Governance

An independent jury for the most consequential decisions.

JIL doesn't get to decide alone who gets blacklisted, who appeals, or how cross-jurisdictional transfers happen. That power sits with a nine-seat advisory council with a seat for each of our five operating countries, two at-large seats, and a tie-break by JIL's CEO who otherwise doesn't vote.

In plain English
What is this?
The board that oversees the platform's most sensitive decisions: who goes on the blacklist, who comes off, and how the cross-country grant capital moves. Nine voting seats, five-of-seven supermajority required for material decisions, three-year staggered terms so it can't be packed.
How does it affect me?
If your foundation gets restricted in a future incident, the council is who you appeal to - not JIL employees. If a grantee disputes a registry inclusion, the council hears the case. The structure exists so no single party (us included) can weaponize the platform.
Does it help me?
Most platforms claim 'governance' and mean a comment box. We mean a real council with named seats, voting records, and CourtChain-anchored decisions you can audit. The cost of being slow here is much smaller than the cost of being unfair.

Composition

Seat typeCountVoting
Per-jurisdiction (US, CH, AE, SG, BR)5Voting
At-large global2Voting
Platform technical (JIL CTO or designate)1Voting
Ex-officio (JIL CEO)1Non-voting (tie-break only)

Authority

The council has authority over

  • Platform governance standards (verification framework changes, registry inclusion criteria)
  • Bad-actor registry decisions (inclusions, appeals, removals)
  • Cross-foundation data sharing protocols
  • Cross-jurisdictional vault transfer approvals
  • Variance requests (foundation deviations from default rules)
  • Member appointments (nominate replacements; final appointment by JIL board)
  • Annual report review and ratification
  • Crisis response coordination

The council does not have authority over

  • Individual grant approval decisions (these belong to fiduciaries and foundations)
  • JIL Sovereign Technologies corporate operations
  • Tier 2 commercial pricing structure (JIL business decision)
  • L1 protocol parameters (technical body governs)

Voting thresholds

Decision typeThreshold
Quorum6 of 9 seated members
Standard voteSimple majority of those voting
Material decisions (registry inclusion, framework changes, variance approvals)Two-thirds majority
Constitutional decisions (council authority changes, term changes)Unanimous

Member compensation and constraints

Compensation

Annual stipend (jurisdictionally calibrated, drawn from operations budgets pro rata).

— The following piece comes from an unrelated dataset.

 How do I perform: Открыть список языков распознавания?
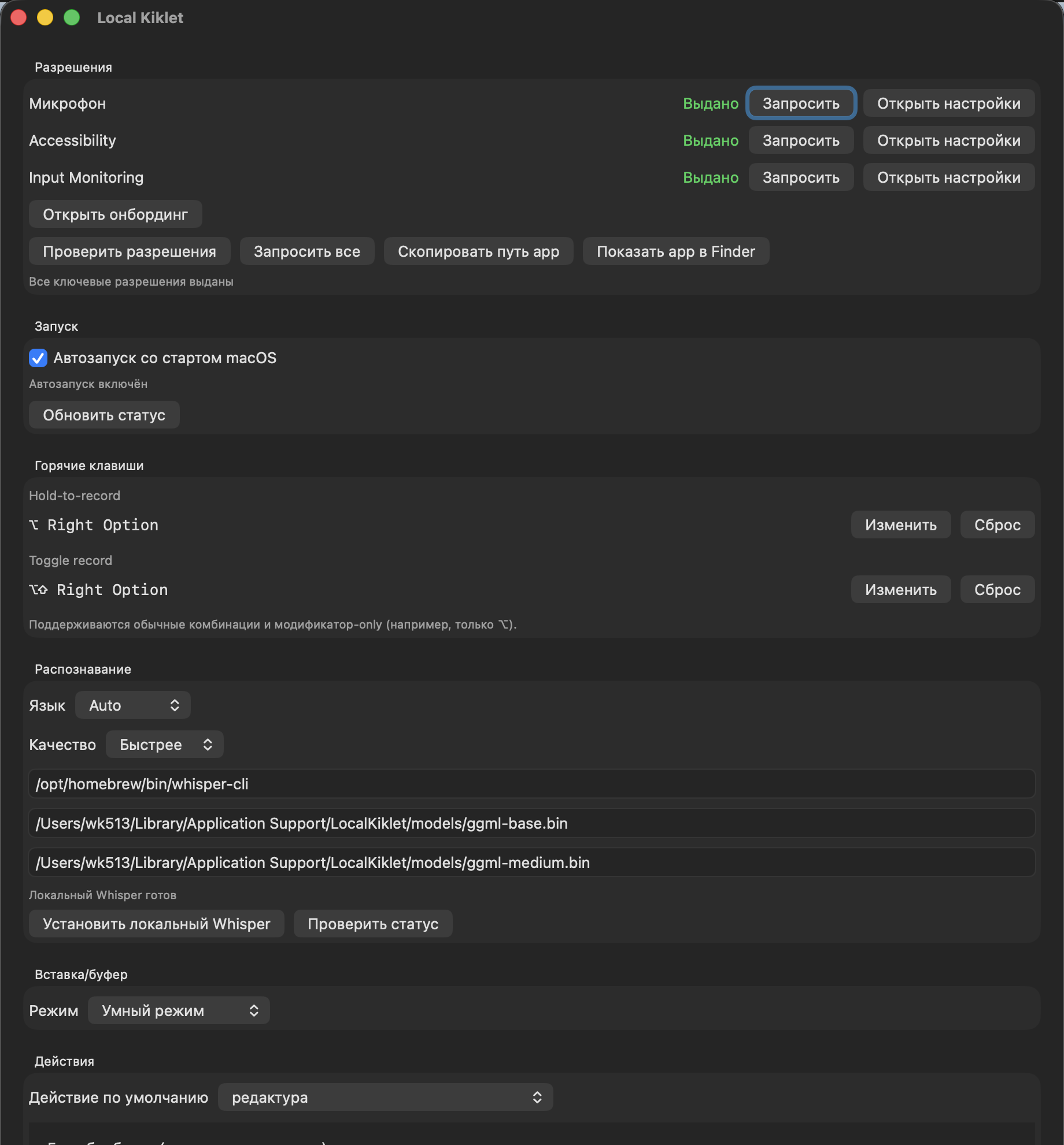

Reimbursement of meeting-related travel. No equity. No contingent compensation. No compensation tied to platform metrics.

Term limits

Three-year terms, staggered such that approximately one-third of seats turn over each year. Members may serve up to two consecutive terms (six years total) before a one-term cooling-off period.

Meeting cadence

Regular meetings: quarterly. Special meetings: by call of any three members or the JIL CEO. Emergency meetings: 48 hours notice. All meetings are recorded and minutes are CourtChain-anchored.

Current members

The advisory council seating process is in progress.The council convenes for its first regular meeting following formation of the second jurisdictional vehicle. Member announcements will appear on this page and in the quarterly transparency report.